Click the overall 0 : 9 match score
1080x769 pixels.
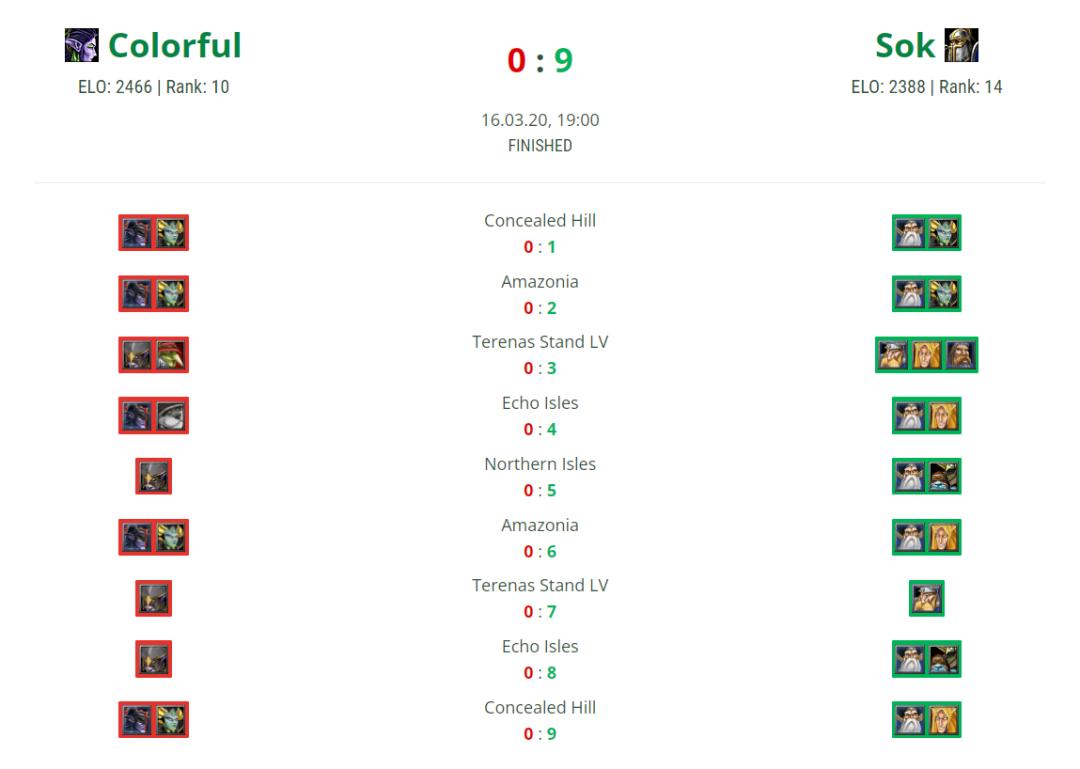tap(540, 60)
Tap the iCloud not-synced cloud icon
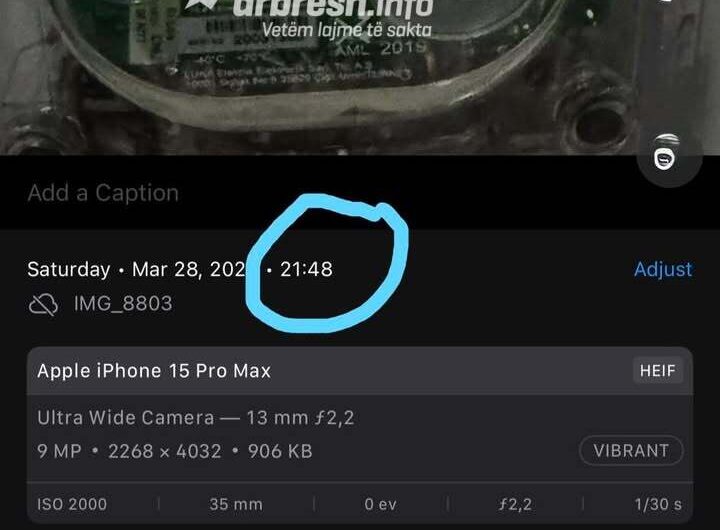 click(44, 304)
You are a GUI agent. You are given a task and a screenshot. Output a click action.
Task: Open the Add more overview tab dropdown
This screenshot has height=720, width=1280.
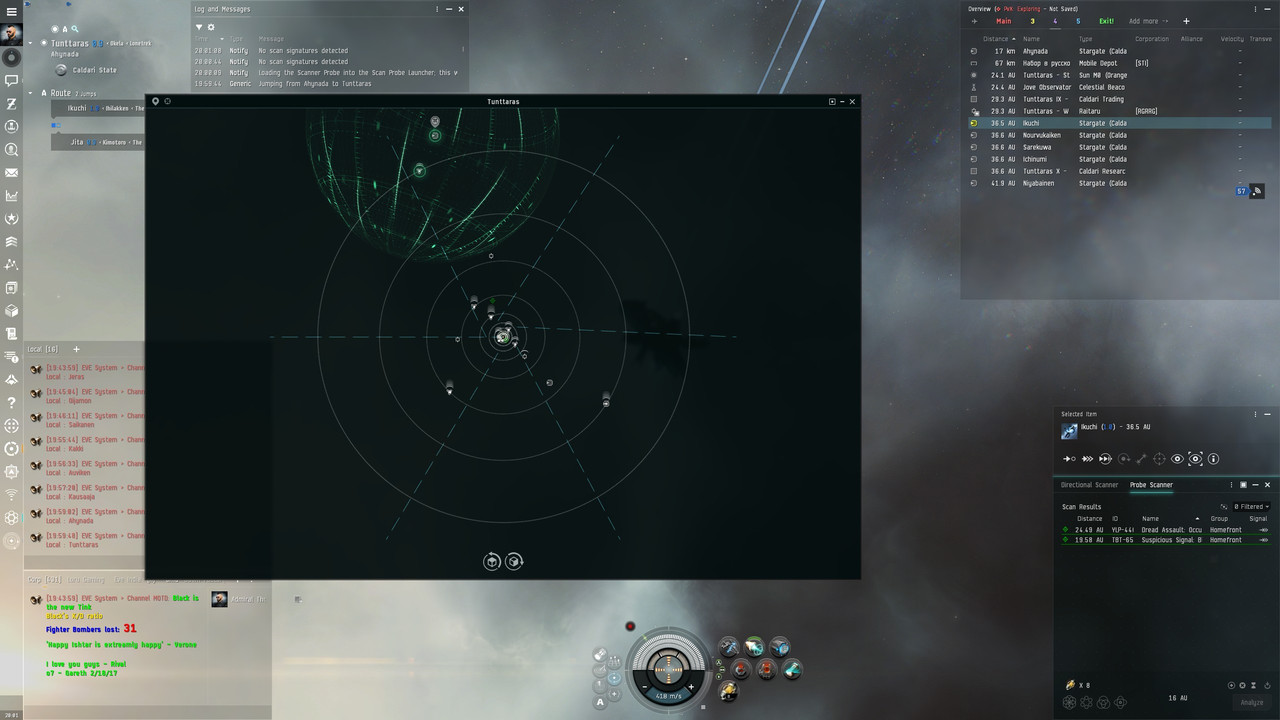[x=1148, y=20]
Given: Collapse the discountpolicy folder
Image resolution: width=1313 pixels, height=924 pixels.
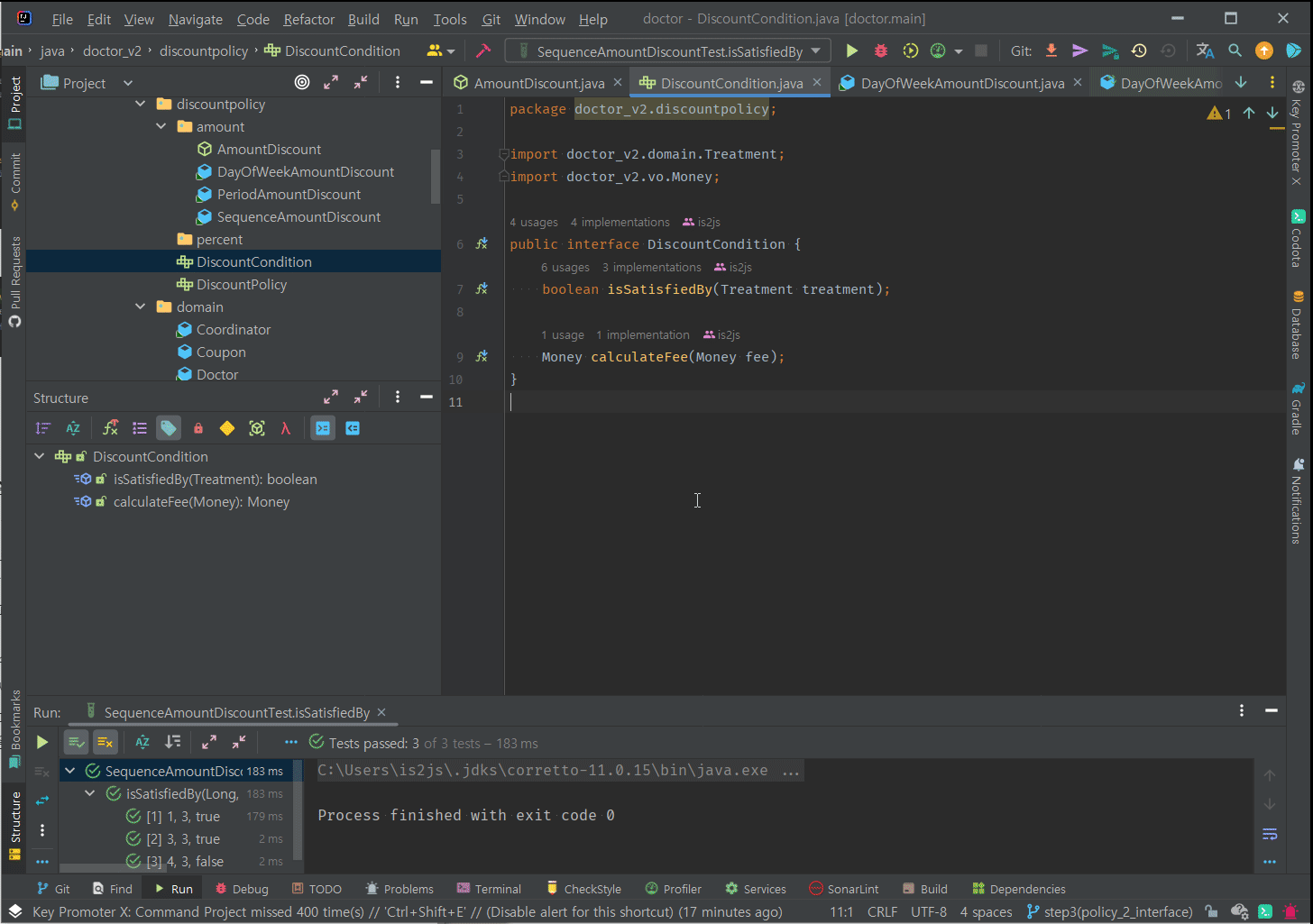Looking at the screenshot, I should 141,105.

*-*-*

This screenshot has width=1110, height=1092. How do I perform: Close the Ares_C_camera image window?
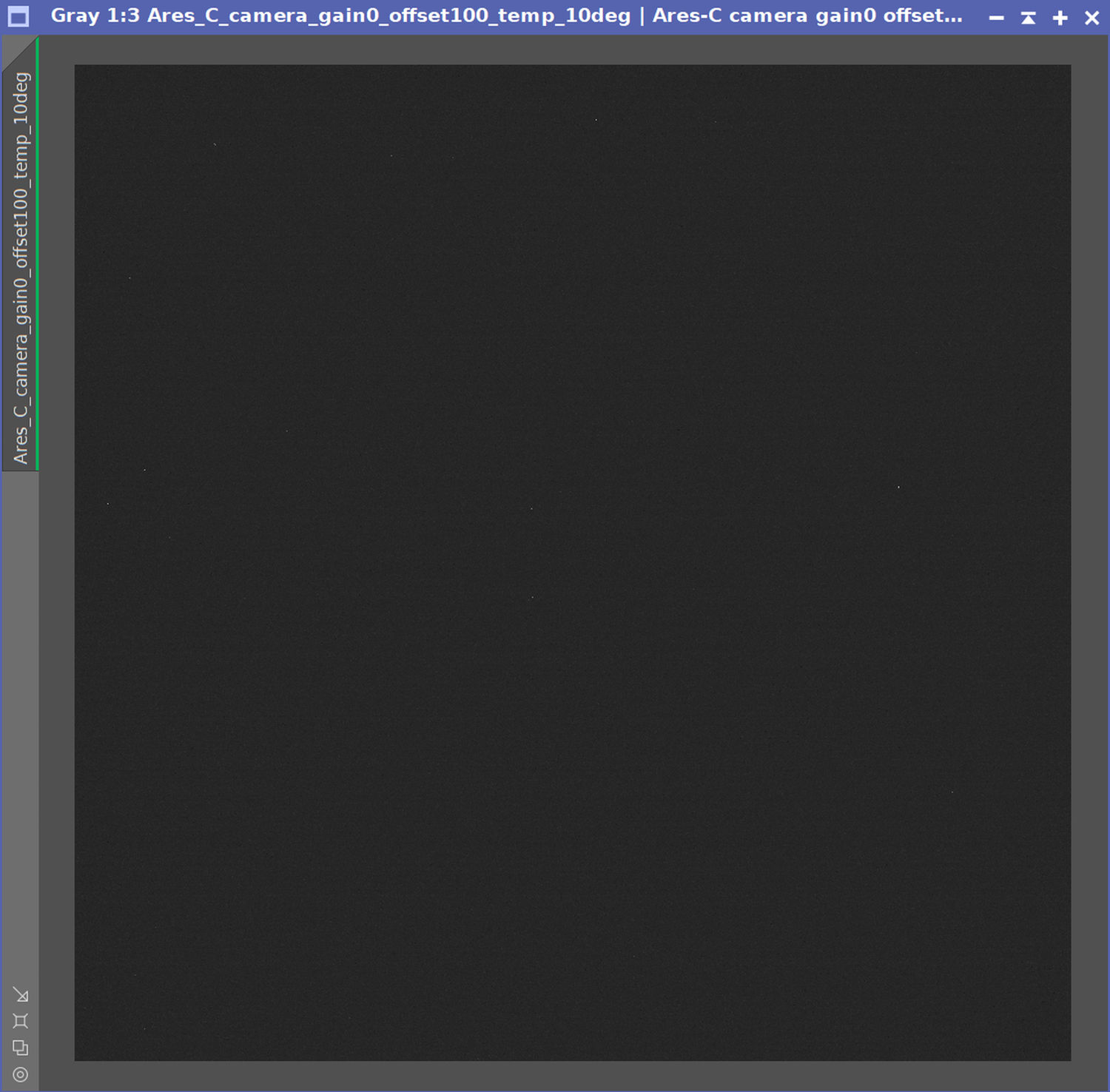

*-*-*

REQUIRED WORK => Go back to the listing above and reproduce, exactly, the stretch from the line bearing "Click the overall 0 : 9 match score" through the line bearing "Task: Open the Add more overview tab dropdown", without its pictures.

THE COMPLETED TASK =>
Click the overall 0 : 9 match score
1080x769 pixels.
tap(540, 60)
Tap the iCloud not-synced cloud icon
 click(44, 304)
You are a GUI agent. You are given a task and a screenshot. Output a click action.
Task: Open the Add more overview tab dropdown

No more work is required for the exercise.